A Hamilton è stata concessa l'esenzione per altri due Gran Premi così da rimuovere chirurgicamente alcuni dei suoi piercing, come quello al naso, ma l'inglese sembra pronto a fregarsene. A Miami aveva persino minacciato di disertare: "Abbiamo un pilota di riserva e in questa città ci sono tante cose da fare...". Il collega Vettel ne ha preso le difese: "Probabilmente, al momento, è più una questione personale e sento che Lewis sia nel mirino". Forse come piccola vendetta per la reazione al finale del campionato 2021, con il titolo perso all'ultimo giro di Abu Dhabi.
Gioielli o capi di abbigliamento infiammabili possono aggravare le conseguenze di un incidente, conducendo il calore o rallentando i soccorsi. La questione è innanzitutto di sicurezza, e qui non si dovrebbe discutere. La FIA, peraltro, sta smettendo di chiudere un occhio anche in altre categorie: durante la Formula E a Montecarlo, ad esempio, Pascal Wehrlein e Mitch Evans sono stati multati di 1000 euro perché portavano al collo una catenina di metallo durante le qualifiche.
Ai piloti, forse, non piace la limitazione della propria libertà di espressione, ma quello della FIA appare soprattutto un esercizio repentino di potere. Questo pugno di ferro, per giunta, contrasta con l'approvazione di circuiti che a sicurezza non sembrano poi così adeguati: pensiamo a Jeddah, con medie orarie vicine a quelle di Monza ma con i muretti a un palmo di distanza, dove Mick Schumacher ha rischiato grosso picchiando in Q2; o proprio a Miami, con Esteban Ocon a subire 51G di decelerazione sbattendo sabato alla chicane 14-15, delimitata solo da barriere di cemento. Lì venerdì aveva avuto un crash anche Carlos Sainz, rimasto poi dolorante.

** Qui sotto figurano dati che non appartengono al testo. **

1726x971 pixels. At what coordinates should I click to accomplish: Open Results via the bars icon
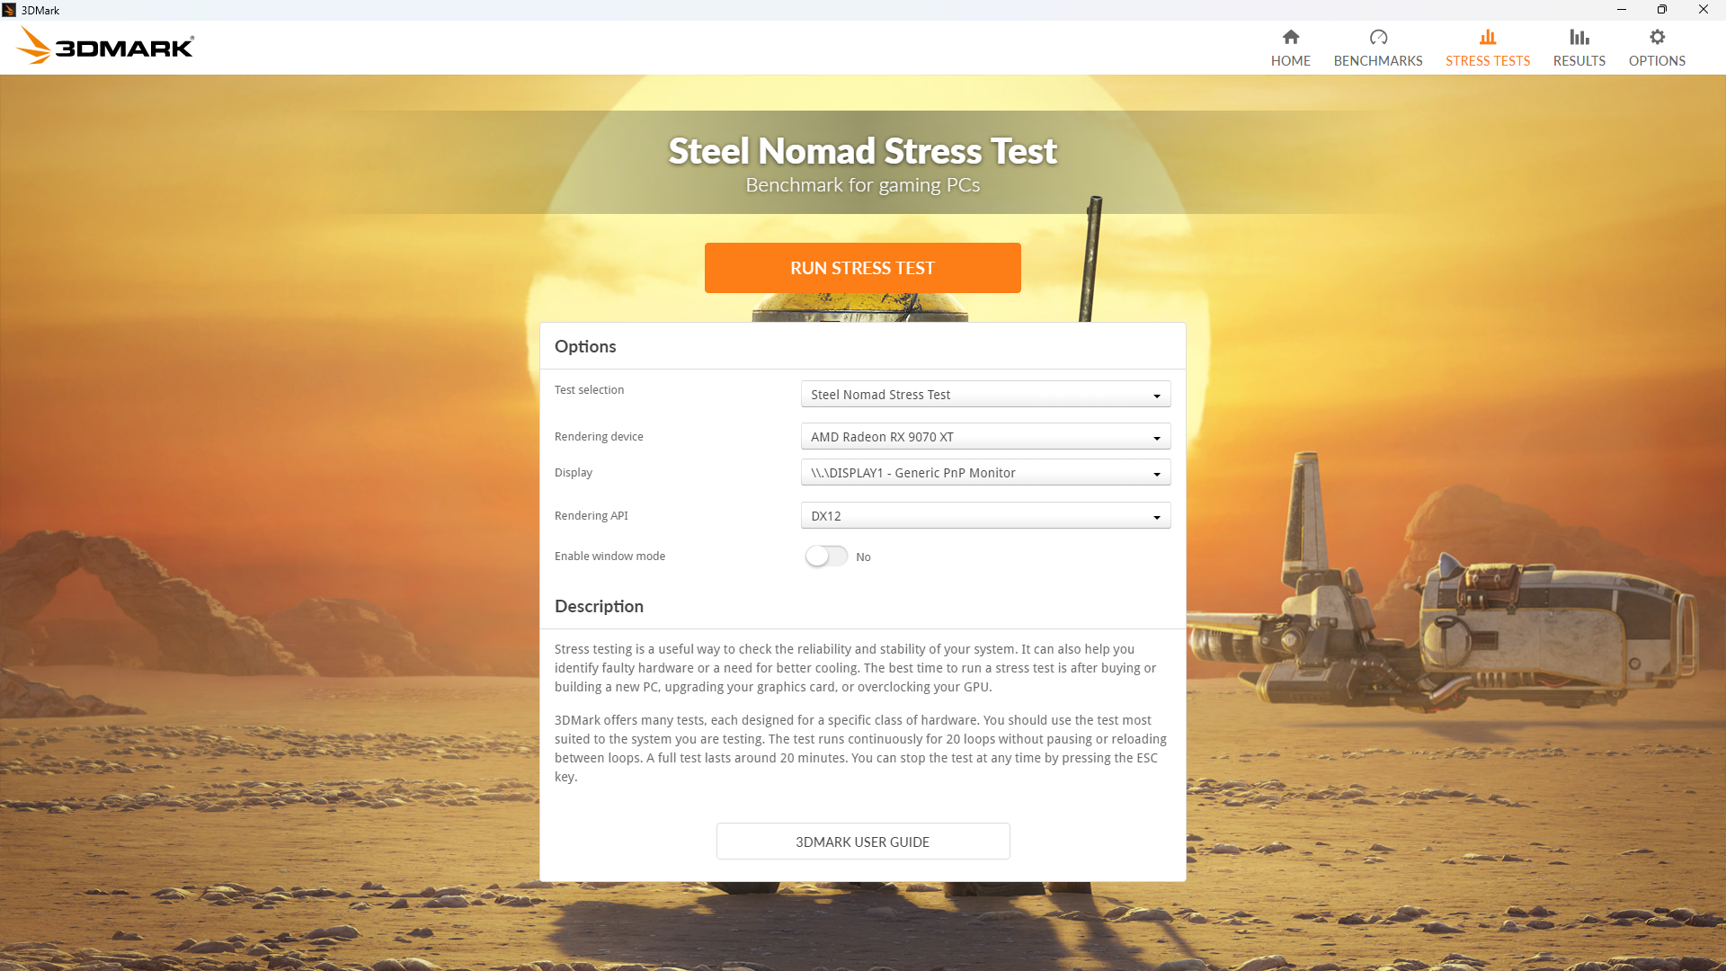(1579, 37)
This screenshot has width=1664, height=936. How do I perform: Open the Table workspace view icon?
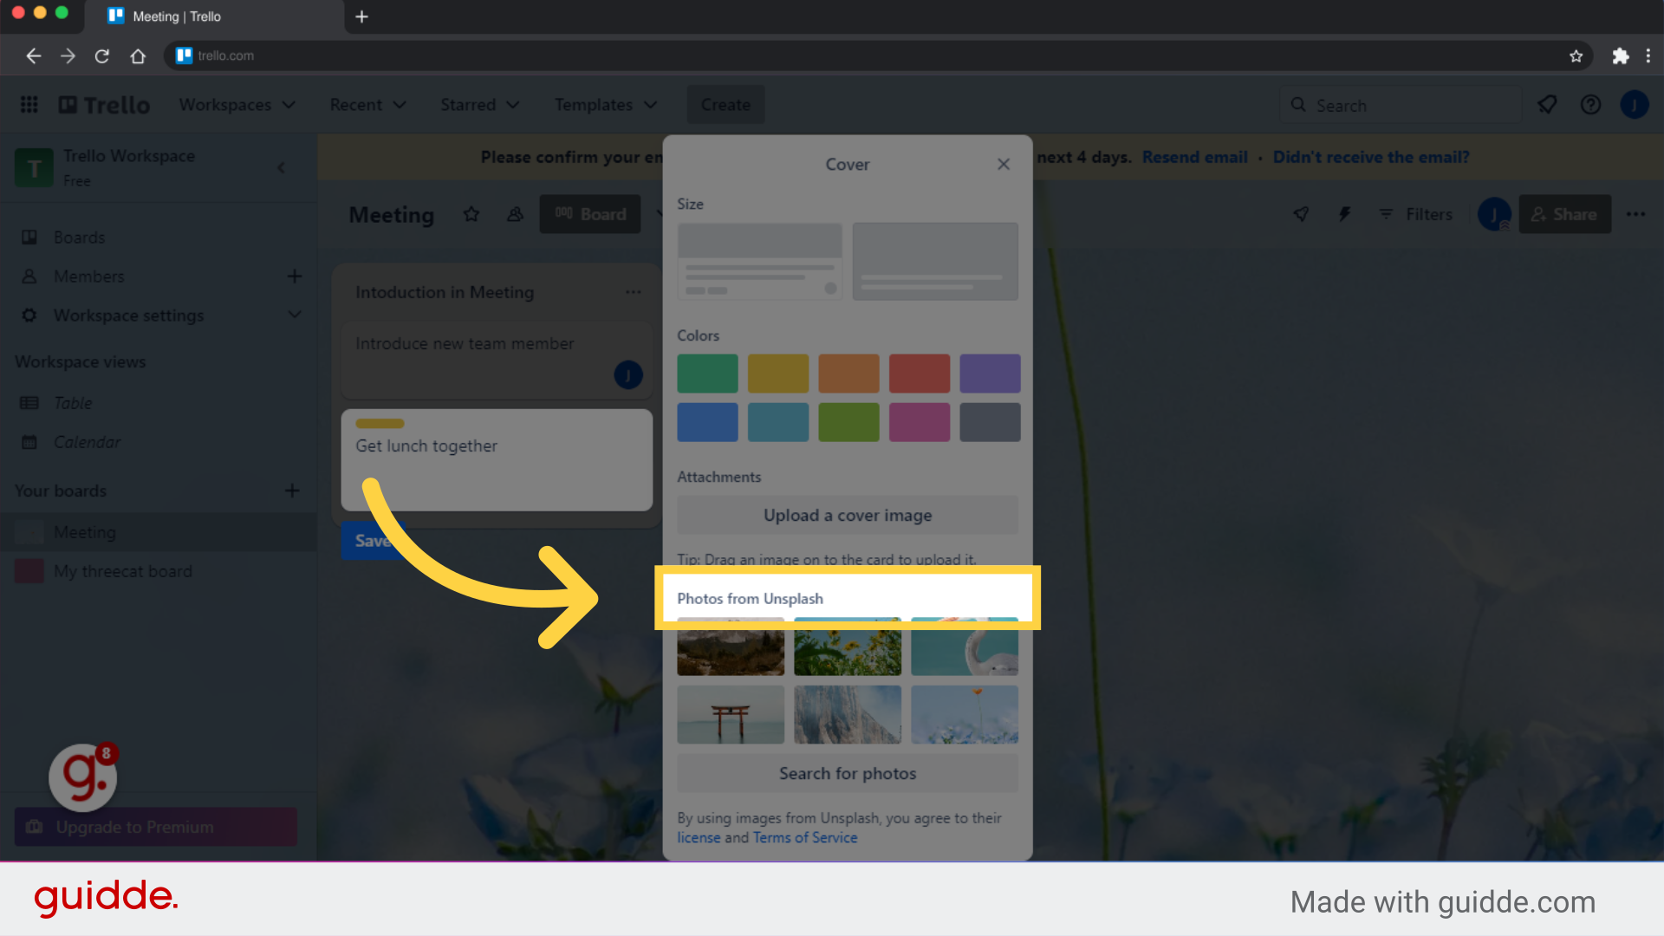pyautogui.click(x=29, y=402)
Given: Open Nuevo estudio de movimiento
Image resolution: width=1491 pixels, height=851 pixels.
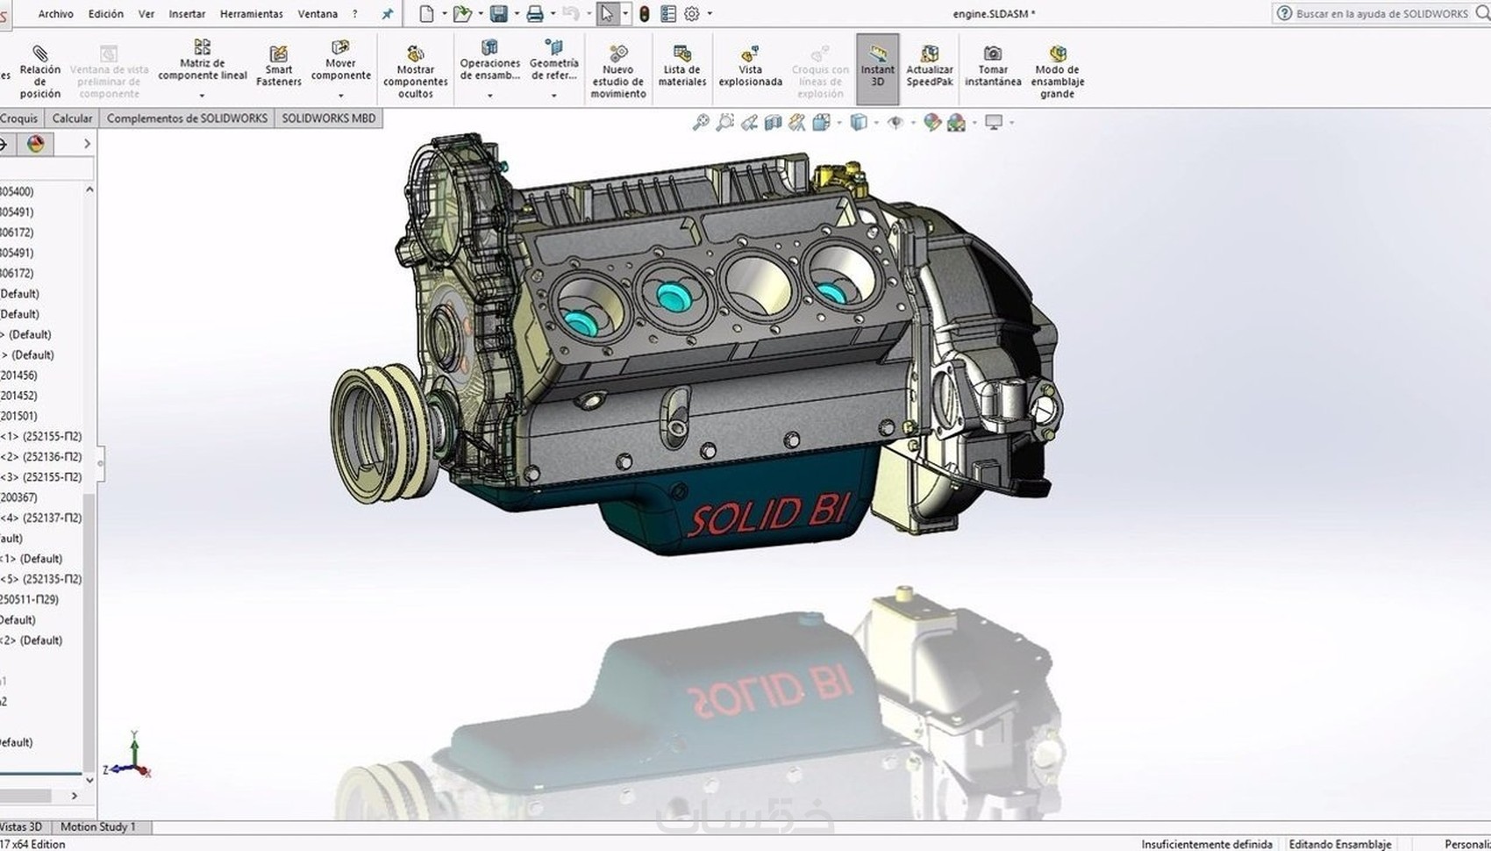Looking at the screenshot, I should tap(617, 68).
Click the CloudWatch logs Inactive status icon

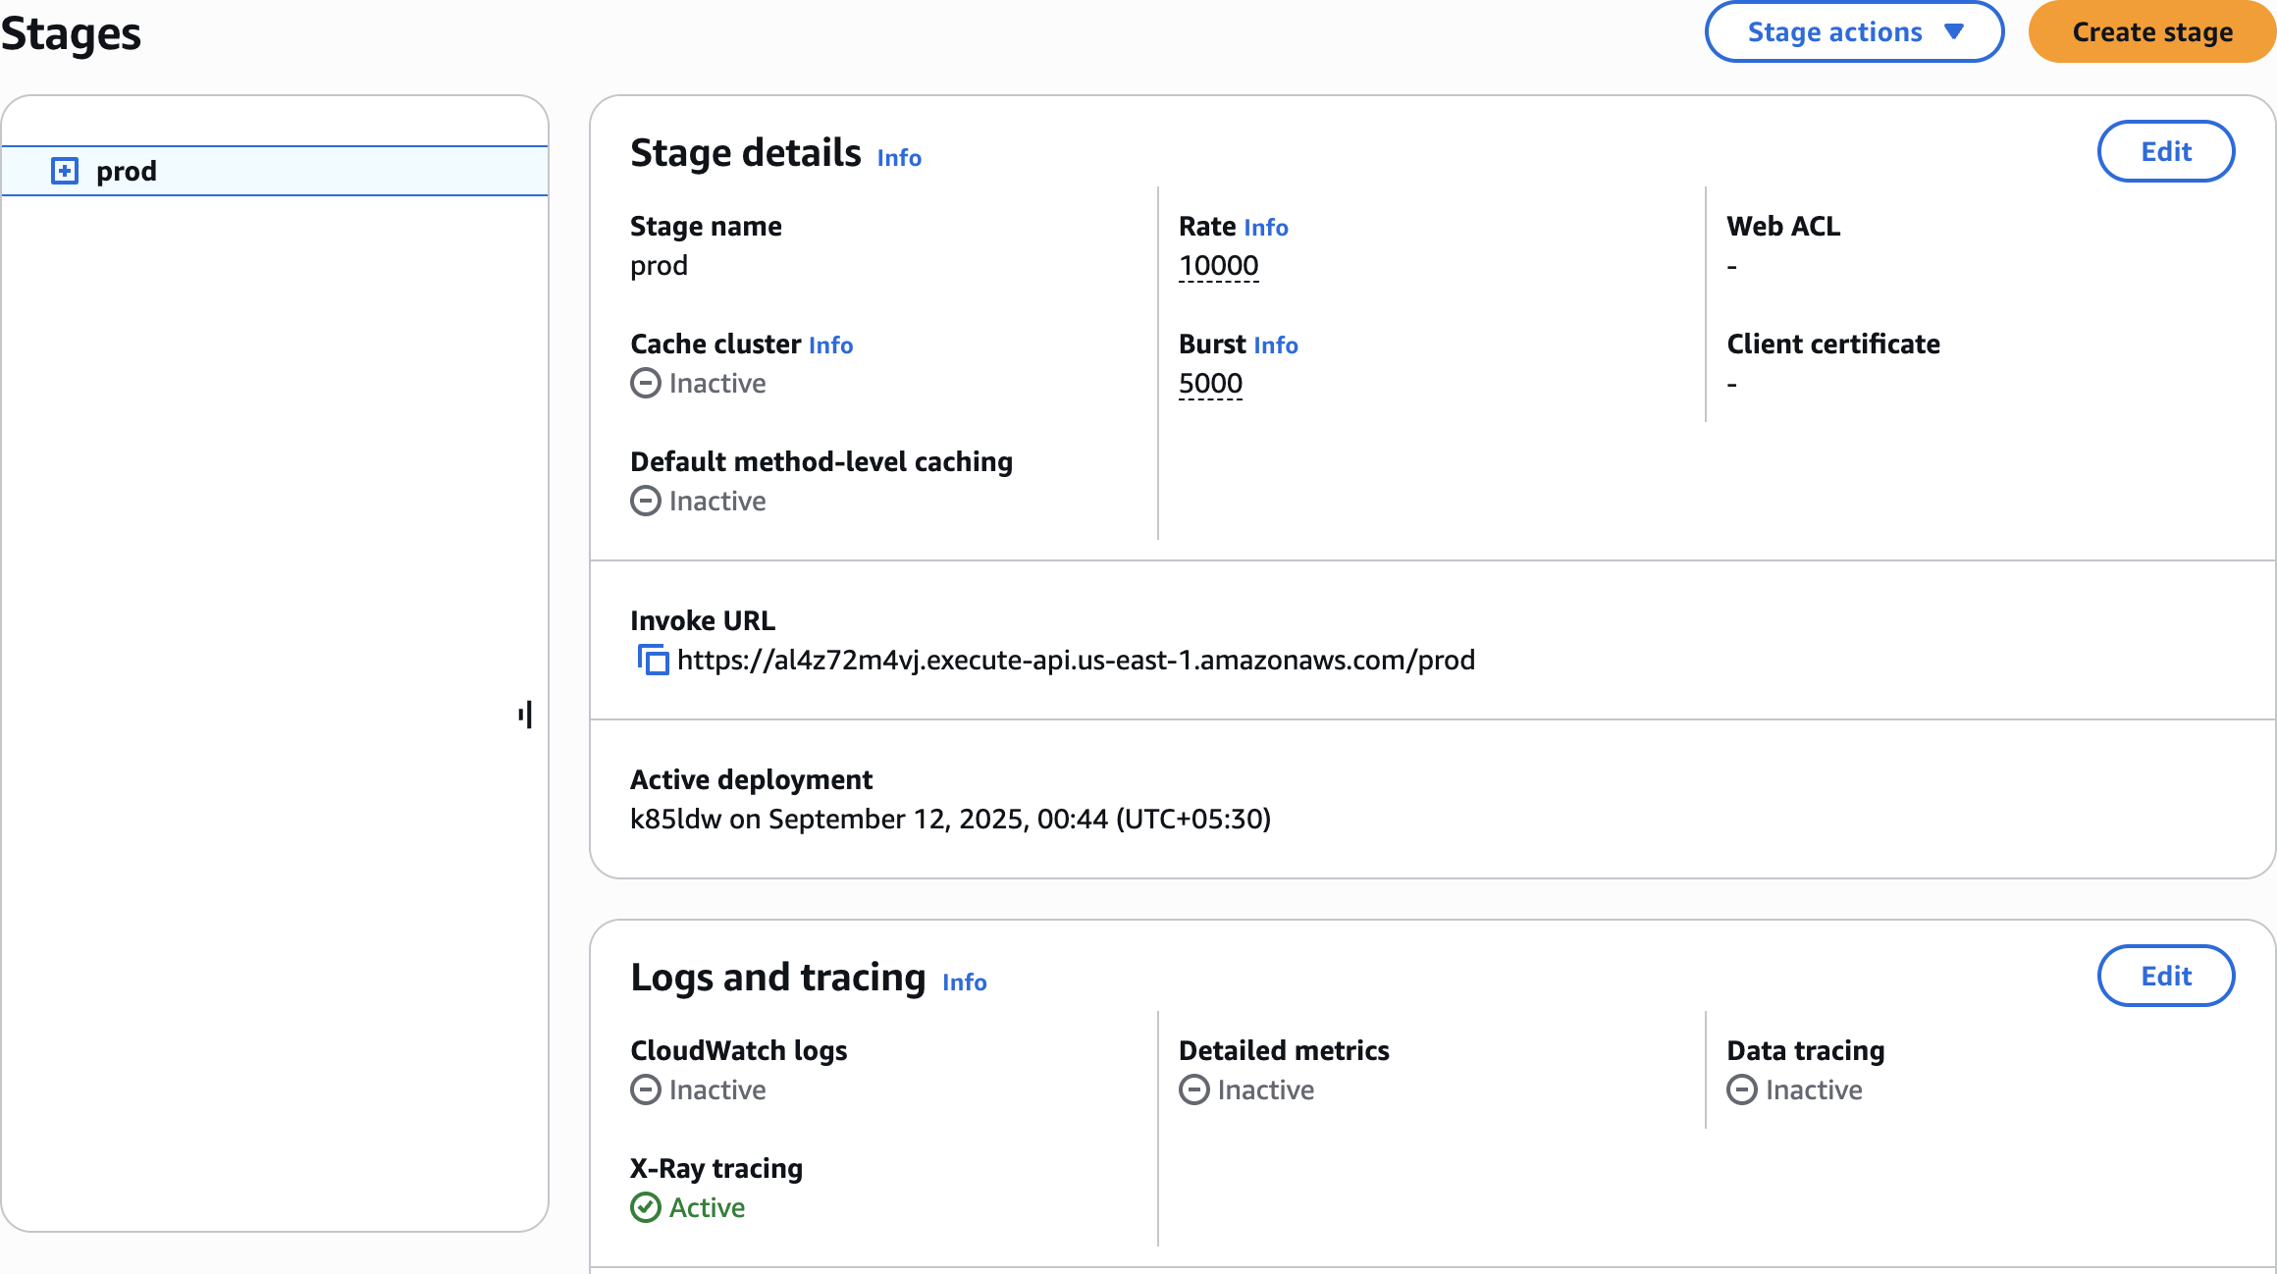[646, 1089]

"Carlos si è lamentato con il direttore di gara, stavamo tutti ascoltando, e nulla è stato fatto. La FIA dovrebbe spingere di più per la nostra sicurezza", ha sottolineato Ocon. E il ferrarista aveva ribadito: "Mi dispiace essere critico, ma ho detto alla FIA che quell'incidente in seconda marcia non avrebbe dovuto essere così duro". E tutti i colleghi hanno dato loro sostegno. Un altro appello ignorato a Miami è stato quello di rivedere l'entrata in pit-lane, che poteva portare al rischio di incidenti per lo sporco fuori traiettoria. Nonostante l'autorità che le deve essere riconosciuta, la FIA, o meglio la nuova direzione gara, sta dialogando a sufficienza con i piloti, che mettono a repentaglio la propria incolumità?